[In this Intel-sponsored feature, part of the Visual Computing microsite, Intel senior software engineer Brad Werth explains how multicore CPUs can be leveraged for an efficient method of representing soft-body characters by way of cloth simulation.]
Soft-body physics is an increasingly popular feature in videogames. Due to their computational intensity, soft-body physics are presently used sparingly to depict the movement of cloth, hair, and other flexible elements. This article shows how, with the additional processing power of a multi-core CPU, entire soft-body characters can be created using cloth simulation techniques.
This article draws heavily from a tech demo called Pet Me. The source to the Pet Me demo is available at http://www.intelsoftwaregraphics.com/?lid=2092&siteid=12. There is also a presentation based on this material hosted by Intel at http://software.intel.com/file/6712, and an explanatory video by the author at http://software.intel.com/en-us/videos/gdc-session-pamper-your-pets-with-cpu-power.
Most character animation is done today with a bones-and-skin method. This is sometimes called "skinning" a character. The basic idea is that the motion of the figure is controlled by a small number of invisible control points, linked together as bones. The visible portions of the character are then bound to specific bones. There is some cleanup work done to make joints look correct, or to blend between canned animations, etc. This method has been a favorite for a number of years, because it was a relatively fast way to animate characters given the constraint of a CPU with little computational power to spare. That constraint is rapidly becoming irrelevant with the advent of two-core and four-core processors. With the constraint removed, more sophisticated character animation techniques are possible.
With additional processing power, the bones-and-skin method can be extended for more detailed animation. More bones can be added for additional degrees of freedom. But there is no need to create additional bones unless a new joint is being modeled. Improvements are also possible by focusing on more complicated movement of the bones. Instead of just blending between canned animations, animations can be blended with physics to create dynamic motion in the bones. This is already implemented in games that use "rag doll" corpses, and has been implemented in some middleware products also.
Bones-and-skin is one method for character animation, but it is not the only viable choice assuming that increased computational power is available. Since the skin is the only visible part of the character, an alternative is to ignore bones and calculate the shape and movement of the skin directly. If the skin is disengaged from bones, then only local forces and constraints maintain the character's form. The resulting skin can be manipulated equally well from internal and external forces. A character built this way is sometimes called a "soft-body" character.
In a soft-body character, simulated cloth can be used as a skin.
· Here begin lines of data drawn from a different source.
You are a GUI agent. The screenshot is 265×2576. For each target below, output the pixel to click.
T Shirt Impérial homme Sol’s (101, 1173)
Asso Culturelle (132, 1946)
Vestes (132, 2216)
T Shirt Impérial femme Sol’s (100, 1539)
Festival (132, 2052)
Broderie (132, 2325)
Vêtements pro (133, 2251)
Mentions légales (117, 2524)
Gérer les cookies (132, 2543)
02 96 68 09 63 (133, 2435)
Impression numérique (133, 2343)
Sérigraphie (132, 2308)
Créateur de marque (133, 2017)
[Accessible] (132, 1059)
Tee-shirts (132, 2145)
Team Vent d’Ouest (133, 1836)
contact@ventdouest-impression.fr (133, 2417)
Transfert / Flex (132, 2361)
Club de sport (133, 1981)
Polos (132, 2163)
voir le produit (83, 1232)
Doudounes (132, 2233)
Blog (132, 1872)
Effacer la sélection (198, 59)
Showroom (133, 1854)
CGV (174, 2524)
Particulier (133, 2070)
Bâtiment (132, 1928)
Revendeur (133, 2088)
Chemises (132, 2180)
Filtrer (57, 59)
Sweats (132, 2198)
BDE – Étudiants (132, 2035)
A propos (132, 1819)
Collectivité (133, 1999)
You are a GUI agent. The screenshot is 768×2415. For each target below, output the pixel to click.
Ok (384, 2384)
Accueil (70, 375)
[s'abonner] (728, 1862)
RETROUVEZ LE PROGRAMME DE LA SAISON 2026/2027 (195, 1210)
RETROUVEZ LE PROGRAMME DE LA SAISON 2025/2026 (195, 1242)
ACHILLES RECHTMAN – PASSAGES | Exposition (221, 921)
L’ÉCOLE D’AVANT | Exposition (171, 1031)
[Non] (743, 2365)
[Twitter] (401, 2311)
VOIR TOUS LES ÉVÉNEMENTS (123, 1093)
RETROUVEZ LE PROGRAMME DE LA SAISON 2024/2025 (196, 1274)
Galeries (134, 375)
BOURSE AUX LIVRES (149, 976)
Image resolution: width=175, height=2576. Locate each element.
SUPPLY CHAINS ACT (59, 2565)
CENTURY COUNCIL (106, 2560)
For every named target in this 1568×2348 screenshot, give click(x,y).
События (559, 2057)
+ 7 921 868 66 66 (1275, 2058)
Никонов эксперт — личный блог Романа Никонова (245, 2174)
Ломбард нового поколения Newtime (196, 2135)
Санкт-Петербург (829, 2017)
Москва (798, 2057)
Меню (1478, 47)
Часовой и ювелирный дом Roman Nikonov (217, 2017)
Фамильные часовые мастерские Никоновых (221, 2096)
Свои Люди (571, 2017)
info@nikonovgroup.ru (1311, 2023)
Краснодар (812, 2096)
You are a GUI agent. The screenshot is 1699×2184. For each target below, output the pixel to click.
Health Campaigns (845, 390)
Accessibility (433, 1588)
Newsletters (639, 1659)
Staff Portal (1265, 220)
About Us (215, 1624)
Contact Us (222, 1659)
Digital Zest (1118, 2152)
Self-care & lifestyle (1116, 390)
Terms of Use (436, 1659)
Forces applied to the cloth create the form of the soft-body character. Sock puppets are a simple example of this technique. The cloth provides local constraints to maintain the form of the sock, and the hand provides the forces to give the character volume. When simulating cloth computationally, the hand becomes an invisible mathematical construct and the sock is attached to that construct at key points. By expanding on this concept, a variety of soft-body characters can be created.
Figure 1: Using springs to model cloth
Cloth simulation is a well-known problem in computing. Figure 1 shows how cloth is commonly modeled as distinct points ("nodes") joined by springs. The physical definition of the spring force is calculated from the resting length of the spring, the stretched (or compressed) length of the spring, and a tension constant that defines how strong the spring is. As the equation shows, the force is proportional to the tension constant multiplied by the difference between the current length and the resting length. By arranging groups of nodes and springs, a coherent mesh is created - a cloth.
Figure 2: Cloth draped over a sphere
Here's the classic cloth demonstration showing a flat piece of cloth falling over an invisible sphere. These images were taken partway through the fall. In the wireframe image, the stretching of the center portion of the cloth is clearly visible. Cloth can be draped over any type of shape; the sphere is used here because of its mathematical simplicity.
Figure 3: A ghost created by a classic cloth draped over a sphere
Even something as simple as a draped cloth can start to make an interesting character animation. Figure 3 shows a ghost created by draping a cloth over a sphere. The cloth drapes and flows around this sphere in a satisfying way. When moving, it looks something like a ghost. This is just a start, but it's encouraging that even the basics are already showing some promise.